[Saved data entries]

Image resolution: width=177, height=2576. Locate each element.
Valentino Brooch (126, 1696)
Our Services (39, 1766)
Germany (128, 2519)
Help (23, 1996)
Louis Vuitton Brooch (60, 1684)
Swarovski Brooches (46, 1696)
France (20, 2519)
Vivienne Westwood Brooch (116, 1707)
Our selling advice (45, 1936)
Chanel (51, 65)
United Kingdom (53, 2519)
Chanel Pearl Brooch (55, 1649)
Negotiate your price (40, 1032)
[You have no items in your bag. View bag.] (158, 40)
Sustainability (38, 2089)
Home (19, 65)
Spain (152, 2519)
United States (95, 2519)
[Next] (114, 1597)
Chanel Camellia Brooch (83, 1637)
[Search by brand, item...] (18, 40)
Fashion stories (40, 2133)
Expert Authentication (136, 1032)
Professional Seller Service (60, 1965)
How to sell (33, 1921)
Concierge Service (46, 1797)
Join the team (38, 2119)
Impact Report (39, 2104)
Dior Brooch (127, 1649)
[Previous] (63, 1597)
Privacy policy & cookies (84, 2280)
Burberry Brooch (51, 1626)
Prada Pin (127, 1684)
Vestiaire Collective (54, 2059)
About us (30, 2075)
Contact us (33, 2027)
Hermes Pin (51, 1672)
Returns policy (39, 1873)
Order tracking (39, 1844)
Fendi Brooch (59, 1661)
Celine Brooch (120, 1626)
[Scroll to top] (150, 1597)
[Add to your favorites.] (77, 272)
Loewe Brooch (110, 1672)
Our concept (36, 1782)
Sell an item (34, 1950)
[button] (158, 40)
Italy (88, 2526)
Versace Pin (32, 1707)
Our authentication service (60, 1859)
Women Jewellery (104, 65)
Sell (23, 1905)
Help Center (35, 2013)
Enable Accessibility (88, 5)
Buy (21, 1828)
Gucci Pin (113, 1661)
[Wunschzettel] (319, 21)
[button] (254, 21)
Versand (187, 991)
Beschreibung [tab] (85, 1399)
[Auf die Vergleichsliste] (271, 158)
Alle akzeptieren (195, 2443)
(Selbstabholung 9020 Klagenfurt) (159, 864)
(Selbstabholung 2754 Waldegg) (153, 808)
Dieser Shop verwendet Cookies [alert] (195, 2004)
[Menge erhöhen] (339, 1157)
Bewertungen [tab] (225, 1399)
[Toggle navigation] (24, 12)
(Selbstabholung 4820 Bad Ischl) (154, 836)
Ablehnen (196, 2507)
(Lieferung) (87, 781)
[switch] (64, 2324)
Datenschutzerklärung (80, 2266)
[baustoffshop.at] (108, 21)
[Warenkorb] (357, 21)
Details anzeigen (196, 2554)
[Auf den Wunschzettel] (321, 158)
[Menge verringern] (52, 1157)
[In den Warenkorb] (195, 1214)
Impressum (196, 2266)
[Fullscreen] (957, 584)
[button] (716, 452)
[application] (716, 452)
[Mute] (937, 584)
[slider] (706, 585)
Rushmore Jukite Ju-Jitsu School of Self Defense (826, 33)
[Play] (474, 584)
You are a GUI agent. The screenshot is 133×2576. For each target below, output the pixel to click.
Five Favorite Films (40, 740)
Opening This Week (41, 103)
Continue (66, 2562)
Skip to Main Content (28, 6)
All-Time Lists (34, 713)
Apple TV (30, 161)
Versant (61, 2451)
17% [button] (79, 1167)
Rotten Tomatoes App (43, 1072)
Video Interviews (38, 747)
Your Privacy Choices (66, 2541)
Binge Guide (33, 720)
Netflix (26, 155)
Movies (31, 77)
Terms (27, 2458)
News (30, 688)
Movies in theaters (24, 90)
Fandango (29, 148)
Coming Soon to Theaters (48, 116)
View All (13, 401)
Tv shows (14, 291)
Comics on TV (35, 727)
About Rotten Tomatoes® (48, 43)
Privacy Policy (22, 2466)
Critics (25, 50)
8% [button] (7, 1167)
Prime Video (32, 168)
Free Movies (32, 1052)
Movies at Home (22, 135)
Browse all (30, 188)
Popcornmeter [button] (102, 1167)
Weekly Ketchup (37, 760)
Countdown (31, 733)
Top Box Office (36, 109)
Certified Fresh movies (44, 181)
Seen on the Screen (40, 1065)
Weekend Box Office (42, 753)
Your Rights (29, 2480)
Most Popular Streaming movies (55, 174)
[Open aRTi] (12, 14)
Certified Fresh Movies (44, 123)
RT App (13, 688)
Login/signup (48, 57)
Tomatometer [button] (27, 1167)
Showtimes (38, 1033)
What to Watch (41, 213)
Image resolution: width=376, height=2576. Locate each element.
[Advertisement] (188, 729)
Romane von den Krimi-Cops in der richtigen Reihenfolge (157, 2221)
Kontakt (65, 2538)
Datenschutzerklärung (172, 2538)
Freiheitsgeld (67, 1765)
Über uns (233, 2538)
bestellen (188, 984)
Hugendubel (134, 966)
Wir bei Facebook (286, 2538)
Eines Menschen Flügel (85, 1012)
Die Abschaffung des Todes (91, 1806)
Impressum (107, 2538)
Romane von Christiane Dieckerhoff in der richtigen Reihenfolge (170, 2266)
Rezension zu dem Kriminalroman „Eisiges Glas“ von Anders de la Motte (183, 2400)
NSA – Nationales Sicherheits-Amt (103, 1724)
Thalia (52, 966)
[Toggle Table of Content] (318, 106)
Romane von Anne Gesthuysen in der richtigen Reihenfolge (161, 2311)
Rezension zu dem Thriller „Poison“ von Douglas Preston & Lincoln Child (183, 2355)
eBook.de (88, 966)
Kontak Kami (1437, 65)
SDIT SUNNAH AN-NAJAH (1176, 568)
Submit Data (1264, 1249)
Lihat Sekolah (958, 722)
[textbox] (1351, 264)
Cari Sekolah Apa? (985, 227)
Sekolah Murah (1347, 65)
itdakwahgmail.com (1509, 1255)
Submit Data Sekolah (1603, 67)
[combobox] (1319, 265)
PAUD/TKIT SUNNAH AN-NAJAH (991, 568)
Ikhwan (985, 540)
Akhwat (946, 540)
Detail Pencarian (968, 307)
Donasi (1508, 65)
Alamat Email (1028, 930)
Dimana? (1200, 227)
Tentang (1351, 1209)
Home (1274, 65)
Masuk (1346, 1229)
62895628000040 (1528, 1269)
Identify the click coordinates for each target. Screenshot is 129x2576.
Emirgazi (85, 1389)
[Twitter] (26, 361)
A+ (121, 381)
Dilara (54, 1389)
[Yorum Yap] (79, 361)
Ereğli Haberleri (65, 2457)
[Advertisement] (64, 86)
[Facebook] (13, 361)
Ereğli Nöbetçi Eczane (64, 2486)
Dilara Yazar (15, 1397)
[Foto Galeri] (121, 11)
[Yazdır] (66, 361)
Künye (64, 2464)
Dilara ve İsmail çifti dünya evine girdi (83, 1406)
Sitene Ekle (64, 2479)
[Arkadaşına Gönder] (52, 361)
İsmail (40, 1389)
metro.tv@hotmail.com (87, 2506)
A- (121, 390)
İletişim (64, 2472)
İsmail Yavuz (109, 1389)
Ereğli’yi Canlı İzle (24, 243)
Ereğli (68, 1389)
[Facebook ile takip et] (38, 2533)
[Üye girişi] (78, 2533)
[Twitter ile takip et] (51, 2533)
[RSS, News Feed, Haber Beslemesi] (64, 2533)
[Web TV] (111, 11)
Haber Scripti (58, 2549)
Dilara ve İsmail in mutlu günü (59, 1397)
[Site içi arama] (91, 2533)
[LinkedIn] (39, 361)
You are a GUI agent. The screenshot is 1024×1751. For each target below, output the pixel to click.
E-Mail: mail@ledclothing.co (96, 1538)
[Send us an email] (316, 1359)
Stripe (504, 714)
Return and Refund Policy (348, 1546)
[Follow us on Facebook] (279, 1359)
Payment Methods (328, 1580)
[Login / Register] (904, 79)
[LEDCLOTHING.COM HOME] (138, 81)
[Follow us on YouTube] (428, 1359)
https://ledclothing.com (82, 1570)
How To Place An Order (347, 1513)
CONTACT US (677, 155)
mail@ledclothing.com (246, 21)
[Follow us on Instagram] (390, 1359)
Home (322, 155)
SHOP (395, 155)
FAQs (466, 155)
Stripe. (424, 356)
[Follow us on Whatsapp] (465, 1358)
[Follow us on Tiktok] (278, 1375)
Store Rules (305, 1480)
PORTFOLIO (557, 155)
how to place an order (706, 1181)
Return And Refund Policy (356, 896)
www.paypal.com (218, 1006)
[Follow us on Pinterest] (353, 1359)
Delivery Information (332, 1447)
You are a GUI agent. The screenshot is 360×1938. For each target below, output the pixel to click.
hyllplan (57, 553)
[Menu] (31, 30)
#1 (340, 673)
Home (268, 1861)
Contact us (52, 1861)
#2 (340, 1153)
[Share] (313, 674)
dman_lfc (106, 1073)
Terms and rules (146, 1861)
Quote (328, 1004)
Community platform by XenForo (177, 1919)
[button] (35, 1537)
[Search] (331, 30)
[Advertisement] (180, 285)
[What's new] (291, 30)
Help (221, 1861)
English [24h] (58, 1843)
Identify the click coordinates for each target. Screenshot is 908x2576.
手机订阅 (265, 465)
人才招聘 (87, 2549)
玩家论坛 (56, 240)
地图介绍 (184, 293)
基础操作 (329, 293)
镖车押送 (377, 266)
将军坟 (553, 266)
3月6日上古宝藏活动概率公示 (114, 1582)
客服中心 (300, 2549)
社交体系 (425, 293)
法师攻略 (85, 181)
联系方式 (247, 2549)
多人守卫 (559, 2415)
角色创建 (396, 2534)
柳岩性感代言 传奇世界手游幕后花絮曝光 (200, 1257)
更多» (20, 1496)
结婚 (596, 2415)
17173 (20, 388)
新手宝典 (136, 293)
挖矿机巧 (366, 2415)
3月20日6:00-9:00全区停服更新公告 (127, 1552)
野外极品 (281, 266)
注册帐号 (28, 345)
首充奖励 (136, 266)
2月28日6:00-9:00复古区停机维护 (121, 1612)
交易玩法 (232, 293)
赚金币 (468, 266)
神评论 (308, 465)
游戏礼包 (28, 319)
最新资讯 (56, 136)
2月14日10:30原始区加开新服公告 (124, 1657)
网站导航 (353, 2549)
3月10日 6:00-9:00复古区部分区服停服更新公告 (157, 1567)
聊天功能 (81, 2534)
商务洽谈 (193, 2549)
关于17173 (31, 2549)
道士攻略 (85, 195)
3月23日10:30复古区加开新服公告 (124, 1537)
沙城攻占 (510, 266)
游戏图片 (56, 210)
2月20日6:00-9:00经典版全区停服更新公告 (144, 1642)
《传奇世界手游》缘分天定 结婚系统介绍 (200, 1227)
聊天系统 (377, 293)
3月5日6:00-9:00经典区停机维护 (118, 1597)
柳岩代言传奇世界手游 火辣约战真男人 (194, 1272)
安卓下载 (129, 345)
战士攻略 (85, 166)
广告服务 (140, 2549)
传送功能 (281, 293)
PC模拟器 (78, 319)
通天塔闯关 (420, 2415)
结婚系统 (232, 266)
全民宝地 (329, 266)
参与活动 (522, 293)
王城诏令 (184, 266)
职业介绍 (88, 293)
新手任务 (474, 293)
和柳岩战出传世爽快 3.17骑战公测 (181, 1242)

● DIRECTIONS
What you give back must be the stretch above, starting at the line with "Home (1274, 65)" and ending at the line with "İsmail Yavuz (109, 1389)", copied exactly.

● OUTPUT FOR THIS TASK
Home (1274, 65)
Masuk (1346, 1229)
62895628000040 (1528, 1269)
Identify the click coordinates for each target. Screenshot is 129x2576.
Emirgazi (85, 1389)
[Twitter] (26, 361)
A+ (121, 381)
Dilara (54, 1389)
[Yorum Yap] (79, 361)
Ereğli Haberleri (65, 2457)
[Advertisement] (64, 86)
[Facebook] (13, 361)
Ereğli Nöbetçi Eczane (64, 2486)
Dilara Yazar (15, 1397)
[Foto Galeri] (121, 11)
[Yazdır] (66, 361)
Künye (64, 2464)
Dilara ve İsmail çifti dünya evine girdi (83, 1406)
Sitene Ekle (64, 2479)
[Arkadaşına Gönder] (52, 361)
İsmail (40, 1389)
metro.tv@hotmail.com (87, 2506)
A- (121, 390)
İletişim (64, 2472)
İsmail Yavuz (109, 1389)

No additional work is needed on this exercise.